They sit on the nightstand and pile up around it: books you intended to read but ignored in lieu of a binge-watching bender. As competition for leisure time heats up, your paperback better be uber-engaging or it will fall second to Netflix marathons, mindless Instagram scrolling and the group text blowing up your phone. Here, Luxe editors weigh in on what has them flipping pages rather than double-tapping.
FOR THE HOT READS-SEEKER
In Ottessa Moshfegh’s My Year of Rest and Relaxation, a privileged gallery assistant decides to spend a year in a mostly unconscious, medicated stupor in an attempt to hit the reset button on her life. At times, it’s hard to sympathize with the narrator, but Moshfegh raises worthy questions: Might self-imposed exile occasionally be a good idea? How deeply must we feel things to be truly alive, and is there no running from the events that define us?
— MICHELLE BRUNNER, SENIOR EDITOR
FOR THE YOUNG AT HEART
I am a giant fan of children’s lit. I recently read A Monster Calls while on a five-hour bus ride and was not aware how emotional I’d get at the end. Cut to me struggling to contain my sobs while discreetly wiping the snot from my nose as I completely lost it. My seatmate may not have appreciated it, but that is definitely one book that has really stuck with me.
— COLLEEN MCTIERNAN, EDITORIAL ASSISTANT
FOR THE ADVENTURER
Do yourself a favor and read The Great Alone, the latest novel by Kristin Hannah (of The Nightingale fame).
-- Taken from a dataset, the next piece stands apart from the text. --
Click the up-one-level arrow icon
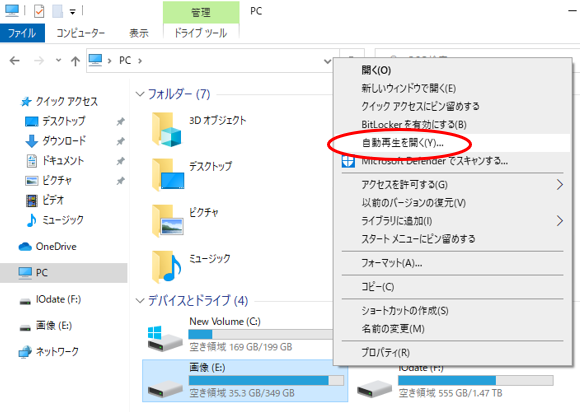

This sweeping novel completely transports you to the Alaskan wilderness and the author has such a way with painting the landscape and scenery; it made me want to catch the next flight to Fairbanks.
— KATHRYN GIVEN, SENIOR DESIGN + MARKET EDITOR
FOR THE HISTORY BUFF
I’m currently into Ken Follett’s Column of Fire, the final book in his Kingsbridge trilogy. The author writes exciting and intriguing historical fiction, and if I didn’t force myself to go to sleep, I’d stay up all night reading.
— AMANDA KAHAN, SOCIAL MEDIA MANAGER
FOR THE TREE HUGGER
My entire life I’ve had the opposite of a green thumb. Like, any plant just shriveled up and died just crossing the threshold into my house. BUT! Things changed or my headspace changed or something, because I can keep plants alive. Now, I keep the Sunset Western Garden book handy at all times (it’s basically the garden bible for us in this part of the country).
— LISA BINGHAM DEWART, HOMES EDITOR
FOR THE NEW PARENT
If I told you I had a thrilling pick at the top of my ever-growing pile, well, I’d be lying. On Becoming Baby Wise has become my guidebook for managing my little one’s day, and — real talk — anything that helps an infant sleep 10-plus hours a night might as well be a contender for a Pulitzer. Frankly, I know a few irritable adults who would benefit from reading a few chapters.
— ILEANA LLORENS, SENIOR WEB EDITOR
FOR THE SELF-HELP ENTHUSIAST
Currently opened on my Kindle is a book called Scary Close: Dropping the Act and Finding True Intimacy by Donald Miller. It sounds more intense than it is, but I love a read that challenges me. This book provokes us to drop our walls and let people in to know our true selves (not just in romance but with friends, family, etc.) and in doing so, achieving more intimate relationships.
— KIMBERLY HELFRICH, SENIOR GRAPHIC DESIGNER
FOR THE HOT-MESS HUMOR FANATIC
I would be lying if I didn’t divulge that I love a good self-sabotage story. How to Murder Your Life by Cat Marnell is the ultimate, well-written guide on how to throw your life away, NYC-style.
— BRITTANY CHEVALIER MCINTYRE, EXECUTIVE EDITOR
FOR THE POP-CULTURE JUNKIE
Despite the title, English journalist Caitlin Moran’s How to be Famous is not a “how-to” book; it’s a novel about a young female music journalist living in mid-1990s London during the heyday of Britpop and the lengths she’ll go to in order to become well-known and attract the attention of the superstar musician she thinks is “the one.” I love Britpop and was a young music journalist myself during the mid-1990s — okay, in Miami, not London — so I guess that’s what drew me to this wild and witty book.